---------- ENTRIES SUPPLIED

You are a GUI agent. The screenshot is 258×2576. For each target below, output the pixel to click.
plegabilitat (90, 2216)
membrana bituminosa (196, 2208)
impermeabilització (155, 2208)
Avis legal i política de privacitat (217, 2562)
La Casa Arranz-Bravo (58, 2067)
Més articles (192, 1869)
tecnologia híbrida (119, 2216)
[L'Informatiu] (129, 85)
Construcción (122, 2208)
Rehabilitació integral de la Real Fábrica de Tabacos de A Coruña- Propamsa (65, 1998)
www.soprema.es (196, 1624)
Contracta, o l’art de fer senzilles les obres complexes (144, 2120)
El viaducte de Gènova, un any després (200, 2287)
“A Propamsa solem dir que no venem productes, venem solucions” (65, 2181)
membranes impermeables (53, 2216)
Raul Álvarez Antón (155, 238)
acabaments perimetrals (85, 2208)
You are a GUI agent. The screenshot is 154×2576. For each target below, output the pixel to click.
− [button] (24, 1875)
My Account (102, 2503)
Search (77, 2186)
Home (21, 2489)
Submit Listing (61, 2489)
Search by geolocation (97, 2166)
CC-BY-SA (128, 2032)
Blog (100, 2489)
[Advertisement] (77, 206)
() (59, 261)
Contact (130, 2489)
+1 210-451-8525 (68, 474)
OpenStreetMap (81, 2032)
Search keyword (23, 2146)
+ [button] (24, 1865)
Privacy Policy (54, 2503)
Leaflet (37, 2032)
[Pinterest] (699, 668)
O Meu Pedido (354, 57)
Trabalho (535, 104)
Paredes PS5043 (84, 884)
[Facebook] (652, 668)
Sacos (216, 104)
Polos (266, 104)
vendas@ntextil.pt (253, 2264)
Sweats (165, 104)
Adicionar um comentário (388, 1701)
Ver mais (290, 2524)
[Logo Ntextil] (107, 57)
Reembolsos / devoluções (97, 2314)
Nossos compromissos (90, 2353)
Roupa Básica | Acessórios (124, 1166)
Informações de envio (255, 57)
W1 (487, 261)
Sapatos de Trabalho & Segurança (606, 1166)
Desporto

--------------------

• **WHAT YOU HAVE TO DO**: In the records above, find each line that mentions the string "Search", then copy it.

• **ANSWER FOR THIS EXERCISE**:
Search (77, 2186)
Search by geolocation (97, 2166)
Search keyword (23, 2146)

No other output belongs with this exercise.